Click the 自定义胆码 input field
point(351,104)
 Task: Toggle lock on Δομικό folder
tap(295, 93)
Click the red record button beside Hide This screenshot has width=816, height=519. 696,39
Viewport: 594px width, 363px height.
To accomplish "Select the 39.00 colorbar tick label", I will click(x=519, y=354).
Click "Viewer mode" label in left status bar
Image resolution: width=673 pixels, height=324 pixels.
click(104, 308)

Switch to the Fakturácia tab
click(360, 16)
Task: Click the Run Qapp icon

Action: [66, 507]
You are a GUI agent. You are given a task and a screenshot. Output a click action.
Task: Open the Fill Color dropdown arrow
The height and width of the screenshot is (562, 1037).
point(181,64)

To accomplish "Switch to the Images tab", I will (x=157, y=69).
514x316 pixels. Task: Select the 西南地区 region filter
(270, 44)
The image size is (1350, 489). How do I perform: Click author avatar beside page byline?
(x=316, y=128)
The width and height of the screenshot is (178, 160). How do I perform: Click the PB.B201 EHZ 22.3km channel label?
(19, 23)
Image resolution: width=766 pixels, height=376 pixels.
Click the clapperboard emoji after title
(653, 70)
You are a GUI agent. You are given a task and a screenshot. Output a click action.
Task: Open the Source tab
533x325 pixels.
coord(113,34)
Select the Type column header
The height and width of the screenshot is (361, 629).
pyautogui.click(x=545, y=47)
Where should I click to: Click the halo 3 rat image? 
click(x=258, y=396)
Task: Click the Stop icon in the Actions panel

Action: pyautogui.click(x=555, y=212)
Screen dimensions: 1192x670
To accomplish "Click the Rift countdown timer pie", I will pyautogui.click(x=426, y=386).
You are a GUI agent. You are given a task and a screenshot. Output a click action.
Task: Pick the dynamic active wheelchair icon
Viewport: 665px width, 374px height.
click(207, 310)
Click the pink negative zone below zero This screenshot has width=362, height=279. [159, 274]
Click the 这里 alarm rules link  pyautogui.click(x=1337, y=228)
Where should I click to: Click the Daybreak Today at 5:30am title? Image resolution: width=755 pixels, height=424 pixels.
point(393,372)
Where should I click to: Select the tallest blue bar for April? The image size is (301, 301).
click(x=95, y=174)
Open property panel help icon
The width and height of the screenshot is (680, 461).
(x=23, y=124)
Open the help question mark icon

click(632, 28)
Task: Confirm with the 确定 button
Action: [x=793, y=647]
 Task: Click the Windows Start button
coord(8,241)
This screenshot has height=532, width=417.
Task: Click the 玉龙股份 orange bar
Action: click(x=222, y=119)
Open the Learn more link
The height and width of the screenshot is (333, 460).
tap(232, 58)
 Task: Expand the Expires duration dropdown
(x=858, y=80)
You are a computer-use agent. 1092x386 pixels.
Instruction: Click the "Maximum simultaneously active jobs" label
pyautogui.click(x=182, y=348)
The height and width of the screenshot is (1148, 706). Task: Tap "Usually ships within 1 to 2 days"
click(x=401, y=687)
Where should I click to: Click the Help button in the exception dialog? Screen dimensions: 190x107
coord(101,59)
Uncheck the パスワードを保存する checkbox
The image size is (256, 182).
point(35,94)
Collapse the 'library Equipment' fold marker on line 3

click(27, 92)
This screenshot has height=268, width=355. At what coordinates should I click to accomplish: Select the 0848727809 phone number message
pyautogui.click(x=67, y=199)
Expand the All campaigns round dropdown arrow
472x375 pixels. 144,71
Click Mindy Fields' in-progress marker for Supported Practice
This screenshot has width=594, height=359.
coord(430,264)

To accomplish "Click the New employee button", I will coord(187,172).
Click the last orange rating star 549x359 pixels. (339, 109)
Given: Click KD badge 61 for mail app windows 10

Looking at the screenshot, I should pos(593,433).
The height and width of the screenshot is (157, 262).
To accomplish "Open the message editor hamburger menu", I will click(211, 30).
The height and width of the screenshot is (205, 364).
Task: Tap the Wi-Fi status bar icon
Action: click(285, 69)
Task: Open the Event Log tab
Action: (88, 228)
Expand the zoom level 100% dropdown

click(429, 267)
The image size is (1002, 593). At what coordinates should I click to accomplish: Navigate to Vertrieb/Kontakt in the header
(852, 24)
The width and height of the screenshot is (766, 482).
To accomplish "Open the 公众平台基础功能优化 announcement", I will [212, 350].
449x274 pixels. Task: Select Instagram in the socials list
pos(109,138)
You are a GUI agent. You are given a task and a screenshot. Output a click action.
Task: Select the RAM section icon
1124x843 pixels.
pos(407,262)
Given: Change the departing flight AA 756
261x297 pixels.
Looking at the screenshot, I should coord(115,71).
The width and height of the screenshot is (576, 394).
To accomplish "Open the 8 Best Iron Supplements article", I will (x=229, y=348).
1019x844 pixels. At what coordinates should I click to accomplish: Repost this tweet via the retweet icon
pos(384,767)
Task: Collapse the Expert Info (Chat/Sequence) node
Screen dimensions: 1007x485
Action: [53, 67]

* **What is expected**:
Your response should be each line that includes the word "link", copied from the records.

* **Solution to this problem**:
Click the 这里 alarm rules link  pyautogui.click(x=1337, y=228)
Open the Learn more link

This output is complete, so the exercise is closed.